Using swift-format from a docker container

Posted by Romain Pouclet on August 23, 2018

There is a tiny command line tool as part of the Swift toolchains called swift-format. It’s still a work in progress, but a few days ago I wanted to try it on an existing project, for fun. It’s very simple to use, as the documentation suggests:

swift-format sample.swift -o sample-formatted.swift

As Swift evolves, this tool is bound to evolve with it. That’s why I looked for a way to be able to continuously use it, without necessarily installing all the Swift toolchains on my Mac. Instead, I’m going to use Docker.

Creating a docker image

There are a lot of Docker images to run Swift in a container, a good example are the ones from IBM or the official ones on the Docker Hub.

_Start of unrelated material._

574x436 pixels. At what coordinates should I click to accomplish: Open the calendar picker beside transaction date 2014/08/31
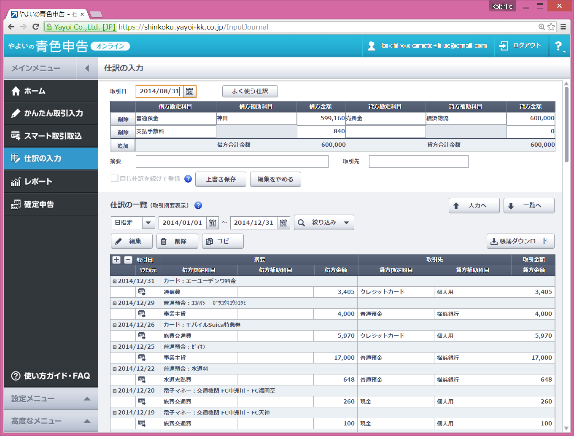[x=189, y=92]
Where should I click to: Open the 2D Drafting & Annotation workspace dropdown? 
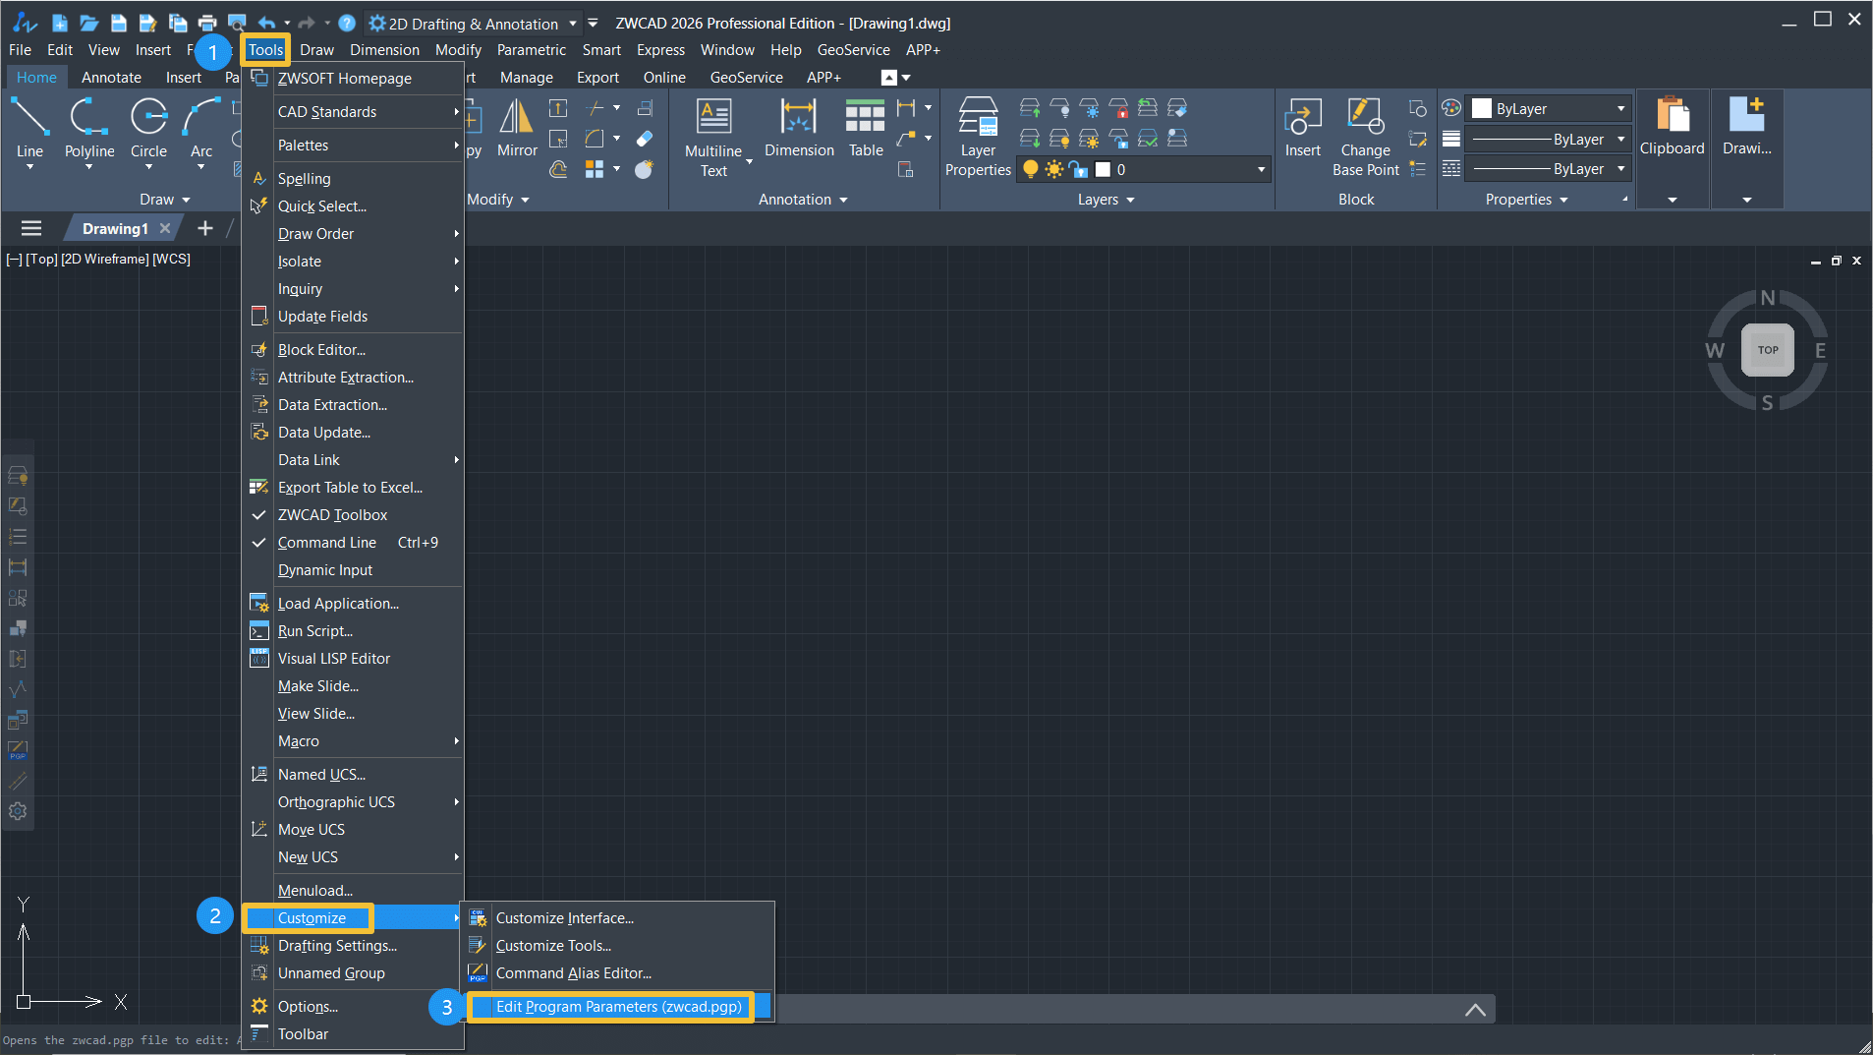click(x=573, y=24)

If you want to write your own, the official Swift documentation covers all the required step to use a Swift toolchain:

  1. Install clang and libicu-dev, which are required
  2. Follow carefully the code signing thingie. It’s a bit intimidating but it’s important as you want to make sure that the version of Swift you’re going to use is legit
  3. Download Swift, check the signature, extract the archive

Using swift-format through docker

You can use swift-format to tweak your files and make the changes in place. This is definitely the easier way and there are very little risk if you’re using a version control system like Git. In fact, given a folder, why not run it against all the Swift file we can find?

find /MyProject/Sources -name "*.swift" -exec swift-format -in-place {} \;

This works, but doesn’t use the Docker image that we’ve created, so we’ll need to tweak it a little.

First, we’ll declare a /source volume in our Docker file. This is where we’ll expect to find Swift files when we run the image:

VOLUME /source

Then, we’ll create a bash script that we’ll add to our Docker image and declare it as an entry point to our docker container. That means that instead of starting a bash shell like most of the docker image, it will run our script right away.

#!/bin/bash

set -e

find /source -name "*.swift" -exec swift-format -in-place {} \;
COPY format-all.sh /
RUN chmod +x /format-all.sh

# ...

ENTRYPOINT [ "/format-all.sh" ]

Once all of this is done, build and tag your Docker image, and run it wherever you want:

docker build -t pcs-swift .

git clone [email protected]:apple/swift-nio-extras.git
cd swift-nio-extras
docker run -it -v $PWD:/source swift-format-all

That’s it! Now you can run swift-format on any project without actually installing the toolchain. In fact, you can even make it an alias for your shell. I use ZSH, but the approach for bash should be fairly similar:

alias swift-format-all='docker run -v $PWD:/source -it pcs-swift:latest'

cd /path/to/project
swift-format-all

As long as your docker daemon is running, no one will ever know swift-format is running from a Docker container. I swear I won’t tell if you don’t!

Conclusion

There are several tools out there that helps you juggle with multiple version of Swift. The most common one being swiftenv. I like my approach for this specific tool because I don’t necessarily want to install the toolchain just because I want to try swift-format.

I mentioned earlier that swift-format is a work in progress, but this is a very easy way to keep track of the progress made on this tool with very little hassle.